Justice

Michel Nihoul a bien été « complice de Marc Dutroux »

Michel Nihoul a bien été « complice de Marc Dutroux »

- Reuters

Qualifié par eux de «complice» de Marc Dutroux, Michel Nihoul ne peut se prévaloir d’une atteinte à sa réputation, dont se seraient rendus coupables à son égard l’ancien gendarme Marc Toussaint et le journaliste Xavier Rossey, a jugé le tribunal de première instance de Bruxelles

La Justice n’en a toujours pas fini avec l’affaire Dutroux : la 14e chambre du tribunal de première instance de Bruxelles vient de débouter Michel Nihoul de sa demande de dommages et intérêts à l’égard de l’ancien gendarme Marc Toussaint et du journaliste Xavier Rossey, qui l’ont qualifié dans un livre de «complice de Marc Dutroux».

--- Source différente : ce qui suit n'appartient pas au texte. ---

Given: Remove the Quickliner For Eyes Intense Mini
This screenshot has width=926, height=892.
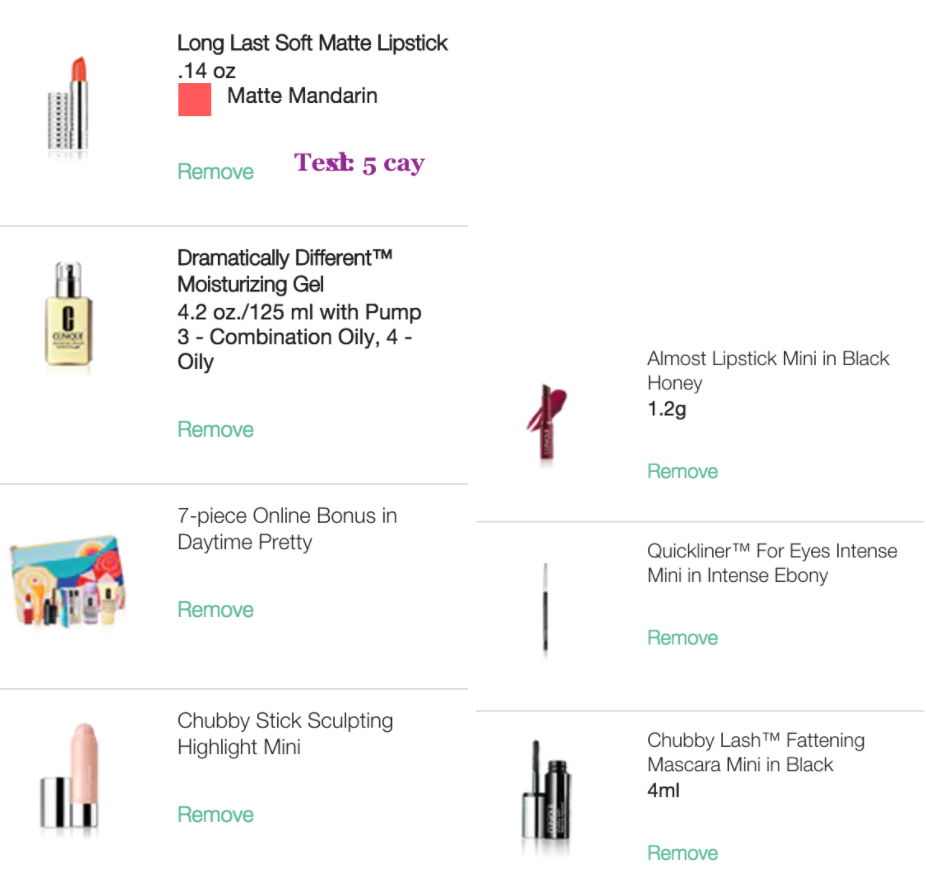Looking at the screenshot, I should pos(683,638).
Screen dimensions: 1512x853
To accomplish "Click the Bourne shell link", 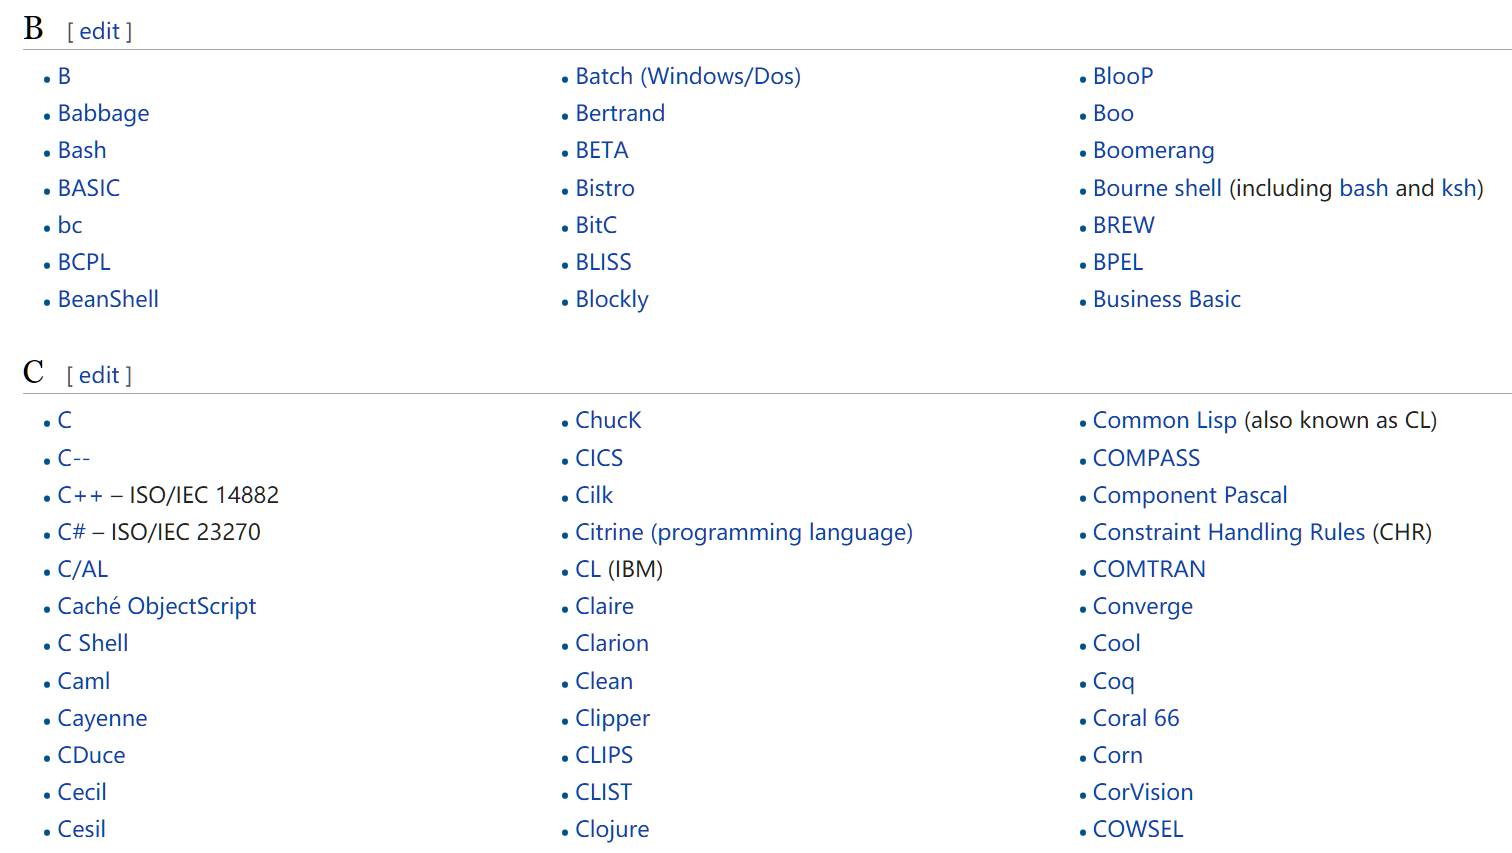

Le 22 juin 2004, la cour d’assises du Luxembourg a lavé Michel Nihoul de l’accusation de participation aux enlèvements, viols et assassinats de Julie et Mélissa, et d’An et Eefje, après participation des juges professionnels à la délibération du jury qui avait trouvé une majorité insuffisante en faveur de sa culpabilité. Mais, a relevé le tribunal bruxellois, elle l’a néanmoins condamné pour sa participation «en qualité de chef à une association de malfaiteurs impliquée notamment dans la vente d’ecstasy» et a constaté «que Marc Dutroux a été condamné pour les mêmes faits en qualité de membre de l’association». Et Michel Nihoul a aussi été condamné pour sa participation à, entre autres, à un trafic d’êtres humains. La manière dont les auteurs du livre l’ont décrit correspond donc à la vérité judiciaire

Règlements de comptes

Marc Toussaint a travaillé en tant que gendarme sur le dossier Dutroux. Défenseur de la thèse des réseaux, il a fait paraître en 2010 un livre, «Tous manipulés? Avant, pendant et après l’affaire Dutroux», où il redéveloppe sa théorie. Il a aussi mis en cause un confrère journaliste du «Soir», dans «Ubu Pan», ce qui lui a valu, ainsi qu’à l’hebdomadaire, une condamnation du Conseil de déontologie journalistique pour «partialité et volonté de nuire», «atteinte à la vie privée», «atteinte à la dignité», «absence de rectification d’éléments erronés», «diffamation et accusations sans fondement», et non-respect de la vérité.

Devant la 14e chambre du tribunal correctionnel de Bruxelles, curieusement, ni Michel Nihoul, ni Marc Toussaint et Xavier Rossey, n’ont déposé le livre contesté : les juges se sont donc prononcés sur les extraits qui leur étaient soumis.

Leur jugement, longuement motivé, renvoie, pour la liberté d’expression et la liberté de la presse, à de nombreuses références à la Convention européenne des droits de l’homme, à la jurisprudence de la Cour européenne des droits de l’homme, mais aussi à la déontologie des journalistes (qui ne s’applique toutefois pas à Marc Toussaint), et, in fine, au code civil.

Faute d’avoir démontré une «intention méchante», dans le chef des auteurs, Michel Nihoul voit sa demande de 20 000 euros de dommages et intérêts déclarée recevable mais non fondée. Pour faire bonne mesure, la 14e chambre a également rejeté la demande de 10 000 euros de dommages et intérêts introduite par Xavier Rossey contre Michel Nihoul, pour «action téméraire et vexatoire».